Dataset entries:

-*-*-

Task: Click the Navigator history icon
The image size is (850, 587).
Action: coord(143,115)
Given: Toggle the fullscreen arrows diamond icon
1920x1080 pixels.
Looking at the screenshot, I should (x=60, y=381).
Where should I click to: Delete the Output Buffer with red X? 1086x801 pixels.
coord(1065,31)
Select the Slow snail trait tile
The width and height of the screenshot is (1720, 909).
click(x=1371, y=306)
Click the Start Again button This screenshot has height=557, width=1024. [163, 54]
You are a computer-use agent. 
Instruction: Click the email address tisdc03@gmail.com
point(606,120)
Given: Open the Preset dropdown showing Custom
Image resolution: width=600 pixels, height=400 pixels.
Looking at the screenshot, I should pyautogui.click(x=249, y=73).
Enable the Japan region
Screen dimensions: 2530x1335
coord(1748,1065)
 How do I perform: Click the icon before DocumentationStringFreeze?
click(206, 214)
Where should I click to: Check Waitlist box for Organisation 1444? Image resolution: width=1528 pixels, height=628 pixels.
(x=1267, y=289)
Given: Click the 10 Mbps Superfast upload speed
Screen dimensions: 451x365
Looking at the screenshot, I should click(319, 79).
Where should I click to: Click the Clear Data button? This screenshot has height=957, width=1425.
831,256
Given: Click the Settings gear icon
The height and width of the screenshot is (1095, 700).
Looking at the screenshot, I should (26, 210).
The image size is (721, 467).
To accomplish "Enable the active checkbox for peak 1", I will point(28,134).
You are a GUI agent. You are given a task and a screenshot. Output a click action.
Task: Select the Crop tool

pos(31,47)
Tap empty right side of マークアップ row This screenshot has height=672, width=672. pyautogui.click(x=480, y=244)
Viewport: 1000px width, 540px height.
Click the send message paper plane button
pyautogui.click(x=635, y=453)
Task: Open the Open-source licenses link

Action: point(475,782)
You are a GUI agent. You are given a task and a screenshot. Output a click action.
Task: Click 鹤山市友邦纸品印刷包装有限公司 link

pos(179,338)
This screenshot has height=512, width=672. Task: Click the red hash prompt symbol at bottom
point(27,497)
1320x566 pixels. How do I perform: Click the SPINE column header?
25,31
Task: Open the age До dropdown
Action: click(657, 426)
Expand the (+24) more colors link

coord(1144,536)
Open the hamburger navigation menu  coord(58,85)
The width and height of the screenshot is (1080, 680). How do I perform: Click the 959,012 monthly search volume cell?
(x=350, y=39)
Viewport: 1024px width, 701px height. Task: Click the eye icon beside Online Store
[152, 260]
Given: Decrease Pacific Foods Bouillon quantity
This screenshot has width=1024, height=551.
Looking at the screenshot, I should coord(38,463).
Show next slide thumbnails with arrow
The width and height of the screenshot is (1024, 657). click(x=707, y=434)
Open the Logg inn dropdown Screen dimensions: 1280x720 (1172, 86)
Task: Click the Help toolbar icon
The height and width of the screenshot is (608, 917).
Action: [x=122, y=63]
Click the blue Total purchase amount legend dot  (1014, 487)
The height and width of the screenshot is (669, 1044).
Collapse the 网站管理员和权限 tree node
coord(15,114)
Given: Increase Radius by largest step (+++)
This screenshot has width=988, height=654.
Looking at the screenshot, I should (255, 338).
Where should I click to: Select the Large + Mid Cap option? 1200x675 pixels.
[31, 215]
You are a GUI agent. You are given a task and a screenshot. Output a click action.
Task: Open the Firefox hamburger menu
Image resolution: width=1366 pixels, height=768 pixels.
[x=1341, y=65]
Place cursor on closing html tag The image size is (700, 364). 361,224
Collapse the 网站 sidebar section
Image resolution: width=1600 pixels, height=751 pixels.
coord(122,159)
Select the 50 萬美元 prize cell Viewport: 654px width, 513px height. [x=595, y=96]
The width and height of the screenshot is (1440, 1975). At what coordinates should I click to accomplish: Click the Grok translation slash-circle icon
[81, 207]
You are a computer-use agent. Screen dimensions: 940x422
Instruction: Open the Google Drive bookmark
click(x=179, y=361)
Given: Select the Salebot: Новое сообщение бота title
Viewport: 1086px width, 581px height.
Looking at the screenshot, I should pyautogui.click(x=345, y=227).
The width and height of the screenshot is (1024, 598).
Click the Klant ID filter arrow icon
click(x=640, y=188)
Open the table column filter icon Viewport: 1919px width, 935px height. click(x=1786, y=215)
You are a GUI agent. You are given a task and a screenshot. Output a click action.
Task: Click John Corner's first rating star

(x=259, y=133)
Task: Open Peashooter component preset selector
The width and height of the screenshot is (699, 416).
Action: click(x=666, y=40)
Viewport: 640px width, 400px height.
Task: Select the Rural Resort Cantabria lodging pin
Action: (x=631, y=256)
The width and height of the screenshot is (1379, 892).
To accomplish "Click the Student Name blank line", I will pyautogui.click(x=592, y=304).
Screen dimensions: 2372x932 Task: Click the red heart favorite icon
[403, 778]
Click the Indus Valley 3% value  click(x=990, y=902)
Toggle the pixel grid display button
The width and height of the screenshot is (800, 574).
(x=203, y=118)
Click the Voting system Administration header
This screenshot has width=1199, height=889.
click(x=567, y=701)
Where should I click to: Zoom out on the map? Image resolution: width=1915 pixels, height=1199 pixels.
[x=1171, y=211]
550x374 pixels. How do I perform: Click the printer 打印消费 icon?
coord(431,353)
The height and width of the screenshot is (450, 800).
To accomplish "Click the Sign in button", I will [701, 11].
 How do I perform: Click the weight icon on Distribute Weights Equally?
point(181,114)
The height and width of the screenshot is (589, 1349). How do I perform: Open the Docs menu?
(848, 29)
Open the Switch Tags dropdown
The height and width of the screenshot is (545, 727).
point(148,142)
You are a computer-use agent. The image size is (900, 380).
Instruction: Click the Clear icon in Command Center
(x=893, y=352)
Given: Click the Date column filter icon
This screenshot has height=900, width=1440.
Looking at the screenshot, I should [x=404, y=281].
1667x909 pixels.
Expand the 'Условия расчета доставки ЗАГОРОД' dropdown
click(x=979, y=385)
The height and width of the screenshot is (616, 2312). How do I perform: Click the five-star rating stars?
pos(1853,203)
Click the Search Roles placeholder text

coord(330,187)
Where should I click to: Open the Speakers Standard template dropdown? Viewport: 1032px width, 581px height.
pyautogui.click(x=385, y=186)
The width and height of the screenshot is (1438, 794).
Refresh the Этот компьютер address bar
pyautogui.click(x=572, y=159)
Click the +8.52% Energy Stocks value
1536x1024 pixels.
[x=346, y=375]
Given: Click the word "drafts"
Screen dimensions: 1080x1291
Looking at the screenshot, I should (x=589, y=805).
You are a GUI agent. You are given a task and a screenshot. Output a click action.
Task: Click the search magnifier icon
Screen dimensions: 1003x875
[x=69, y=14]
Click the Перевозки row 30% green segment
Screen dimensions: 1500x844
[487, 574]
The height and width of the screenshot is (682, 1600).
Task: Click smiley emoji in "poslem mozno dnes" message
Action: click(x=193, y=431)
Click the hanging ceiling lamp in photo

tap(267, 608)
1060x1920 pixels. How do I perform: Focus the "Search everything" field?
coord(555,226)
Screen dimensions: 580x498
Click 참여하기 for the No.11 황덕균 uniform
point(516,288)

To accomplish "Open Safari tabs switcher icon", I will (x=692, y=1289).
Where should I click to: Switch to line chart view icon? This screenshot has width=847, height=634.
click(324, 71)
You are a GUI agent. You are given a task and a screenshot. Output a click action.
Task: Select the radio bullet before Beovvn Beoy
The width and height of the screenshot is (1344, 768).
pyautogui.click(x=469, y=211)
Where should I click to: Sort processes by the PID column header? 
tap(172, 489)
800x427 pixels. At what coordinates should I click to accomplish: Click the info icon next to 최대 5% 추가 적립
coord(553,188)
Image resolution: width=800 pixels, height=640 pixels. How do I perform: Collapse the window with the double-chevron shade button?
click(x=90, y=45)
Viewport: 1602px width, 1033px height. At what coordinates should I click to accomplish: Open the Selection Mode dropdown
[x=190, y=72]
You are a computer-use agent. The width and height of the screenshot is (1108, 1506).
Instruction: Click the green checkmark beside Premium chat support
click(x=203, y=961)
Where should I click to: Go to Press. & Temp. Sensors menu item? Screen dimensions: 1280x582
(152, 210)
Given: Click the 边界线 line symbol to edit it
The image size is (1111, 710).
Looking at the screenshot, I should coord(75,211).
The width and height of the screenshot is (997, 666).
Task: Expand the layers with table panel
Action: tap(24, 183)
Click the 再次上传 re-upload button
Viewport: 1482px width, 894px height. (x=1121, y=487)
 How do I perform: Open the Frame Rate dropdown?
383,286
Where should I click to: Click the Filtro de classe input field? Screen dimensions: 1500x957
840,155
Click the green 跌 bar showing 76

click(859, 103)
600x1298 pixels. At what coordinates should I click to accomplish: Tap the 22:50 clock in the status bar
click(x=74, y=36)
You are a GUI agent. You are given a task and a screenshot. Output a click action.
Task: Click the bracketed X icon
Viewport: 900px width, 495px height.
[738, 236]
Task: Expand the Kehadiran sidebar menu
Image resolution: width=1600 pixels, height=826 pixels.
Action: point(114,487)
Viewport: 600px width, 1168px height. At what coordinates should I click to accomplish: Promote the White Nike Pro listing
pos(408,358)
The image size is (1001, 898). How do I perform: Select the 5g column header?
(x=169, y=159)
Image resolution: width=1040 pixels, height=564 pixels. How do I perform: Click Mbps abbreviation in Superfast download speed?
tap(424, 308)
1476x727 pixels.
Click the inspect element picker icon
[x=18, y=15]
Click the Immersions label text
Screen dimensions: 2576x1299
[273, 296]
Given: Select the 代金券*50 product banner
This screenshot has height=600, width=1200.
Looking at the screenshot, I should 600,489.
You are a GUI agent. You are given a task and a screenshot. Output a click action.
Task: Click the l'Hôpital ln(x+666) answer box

-*-*-

## [Activity]
The answer should be one number, the count of lines above that contain "hamburger".

## [Answer to this exercise]
2